We decide to show the PageRank accuracies because we do not necessarily care about showing the highest AUC scores. PageRank makes intuitive sense for predictions fans could make – e.g. one would think “My team will play team A and I think it will win, because team A lost to team B and my team already won against team B”. The naive predictor – “the team who has won most so far will win” – is too simple, while the Bayesian updates in the Elo system are too complex.

All predictors agree that handball is the most predictable discipline and volleyball is the second most predictable. They also all agree that the most unpredictable discipline is baseball, followed by ice hockey. When it comes to home advantage, the discipline experiencing this effect the strongest is by far rugby, with around 70% chance of a home team winning a game against an equally strong team. The second sport for all predictors, soccer, has only a 65% home win chance in the same scenario. Baseball has by far the weakest home advantage – almost no advantage at all with 51% chance of winning for a home side against an equally skilled opponent.

Note that home field advantage is more sophisticated than simply calculating the ratio of home wins in the data. That is because many games are played in playoffs where better performing teams will play more home than away games as a reward for performing well during the regular season. For instance, only 66% of games in rugby were won by the home team but our estimation of rugby’s home field advantage is 70%.

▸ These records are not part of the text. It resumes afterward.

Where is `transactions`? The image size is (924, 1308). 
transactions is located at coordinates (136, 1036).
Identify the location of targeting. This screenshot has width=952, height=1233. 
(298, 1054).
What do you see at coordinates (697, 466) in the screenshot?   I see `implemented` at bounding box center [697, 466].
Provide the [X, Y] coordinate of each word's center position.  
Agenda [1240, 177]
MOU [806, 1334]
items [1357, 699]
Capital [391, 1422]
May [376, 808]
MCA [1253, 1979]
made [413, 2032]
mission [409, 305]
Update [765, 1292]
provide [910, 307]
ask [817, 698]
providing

3.1.3 Predictability & home advantage by league

Table 3 shows the predictability and home advantage for each league independently – across time. In general, the table contextualizes some of the previous results. All baseball leagues in our data are the least predictable ones and they also have the weakest home advantage effect. On the other hand, handball’s high predictability is driven by the Spanish and German leagues, which are extremely predictable.

Table 3 (a) The five most and least predictable leagues, across all considered disciplines and seasons. (b) The five leagues with the strongest and weakest home advantage effect

Full size table

The French rugby league is an outlier when it comes to home advantage, giving almost 80% chance of a home win for a team facing an equally ranked team. This confirms previous results in the literature about home advantage, which found the same outlier [51]. The reason is likely a combination of two factors. First: the physically demanding nature of the sport requires large rosters including more than two full teams – it is rare for a player to play more than a couple matches in a row before resting. Second: French teams find it important not to disfigure in front of their home crowd. The result is that, effectively, French rugby teams will field their best squad home and their second best squad away, effectively boosting the home advantage effect.

3.1.4 Predictability & home advantage by season

We now take a look at predictability and home advantage effect over time across all disciplines and leagues. The idea behind this analysis is to see if there is some common evolution in sport that transcends disciplines. Figure 5 shows the result. We limit ourselves to the 2006-2022 period, because that is the period when we have the most leagues available (more than 30 out of 49 total for each single year).

Figure 5(a) shows the predictability levels. It might be tempting to conclude that there is some sort of 7-8 year cycle with peaks and a general trend of reduced predictability. After all, a linear regression shows a negative slope for the season predicting AUC (with $p = 0.047$). However, we reject this hypothesis on two basis. First, the p-value is too close to 0.05 to really say anything with confidence. Second, the variation in AUC scores is very low – values range from 0.66 to 0.69. As a consequence, it is much more likely that AUC values are flat over time, and the fluctuation we observe is random. So a first answer to our main research question is that, if there are predictability trends over time, they must be discipline-specific and they are not universal.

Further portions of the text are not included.